'We'd have to go into the caves,' said Master Francis. 'It would be rather fun, with a good fire and with lots of blankets.'
'And where would you get blankets from, or wood for a fire, you silly boy?' said Miss Bess.
'Can we see the caves?' I asked, for having heard so much talk about them, I felt curious to see them.
'Of course,' said Master Francis. 'We always explore them every time we come to this bay. Do you see those two or three dark holes over there among the rocks, nurse? Those are the caves; come along and I'll show them to you.'
I was a little disappointed. I had never seen a cave in my life, but I had a confused remembrance of pictures in an old book at home of some caves—'The Mammoth Caves of Kentucky,' I afterwards found they were—which looked very large and wonderful, and somehow I suppose I had all the time been picturing to myself that these ones were something of the same kind. I didn't say anything to the children though, as they took great pride in showing me all the sights. And after all, when we got to the caves, they turned out much more curious and interesting than I expected from the outside. The largest one, though its entrance was so small, was really as big as a fair-sized church, and narrowing again far back into a dark mysterious-looking passage, from which Master Francis told me two or three smaller chambers opened out.

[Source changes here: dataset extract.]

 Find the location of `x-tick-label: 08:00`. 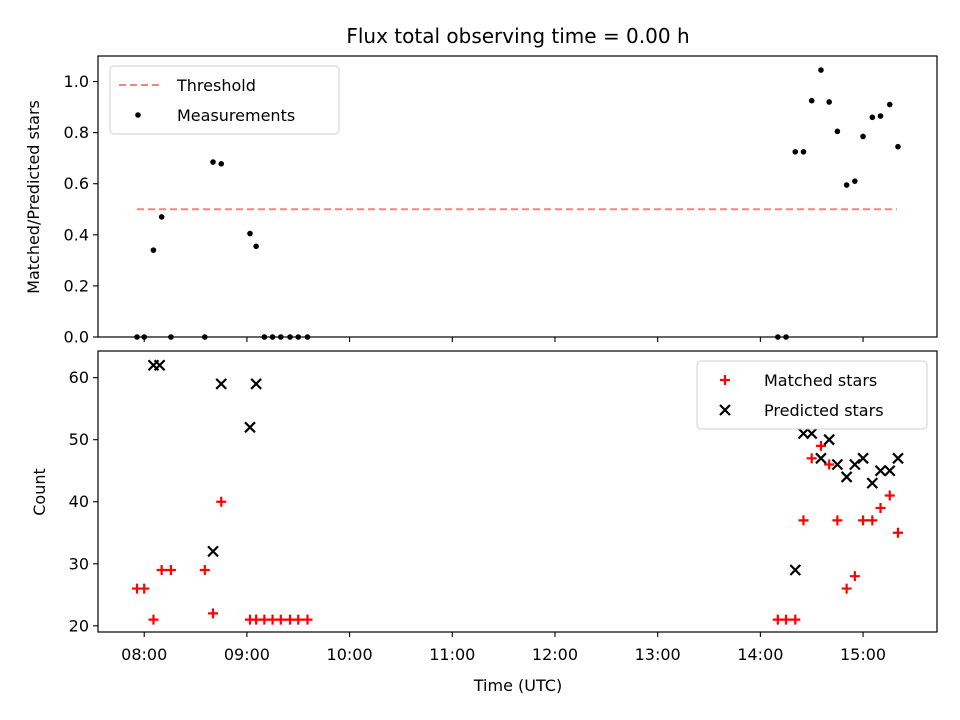

x-tick-label: 08:00 is located at coordinates (144, 654).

'And then,' he said, 'after that the passage goes on again—ever so far. In the old days the smugglers blocked it up with pieces of rock, and it isn't so very long ago that this was found out. It was somewhere down along that passage that they found the things I told you of.'
We went a few yards along the passage, but it soon grew almost quite dark, and we turned back again.
'I can quite see it wouldn't be safe to try exploring down there,' I said.
'Yes, I suppose so,' said Master Francis, with a sigh. 'I wish I could find some treasure, all the same. I wonder——' he went on, then stopped short. 'Nurse,' he began again, 'did you hear what old Prideaux said of our great grand-uncle the miser? Could it really be true, do you think, that he hid away money or treasures of some kind?' and he lowered his voice mysteriously.
'I shouldn't think it was likely,' I replied. For I had a feeling that it would not be well for the children to get any such ideas into their heads. It sounded to me like a sort of fairy tale. I had never come across anything so romantic and strange in real life. Though for that matter, Treluan itself, and the kind of old-world feeling about the place, was quite unlike anything I had ever known before.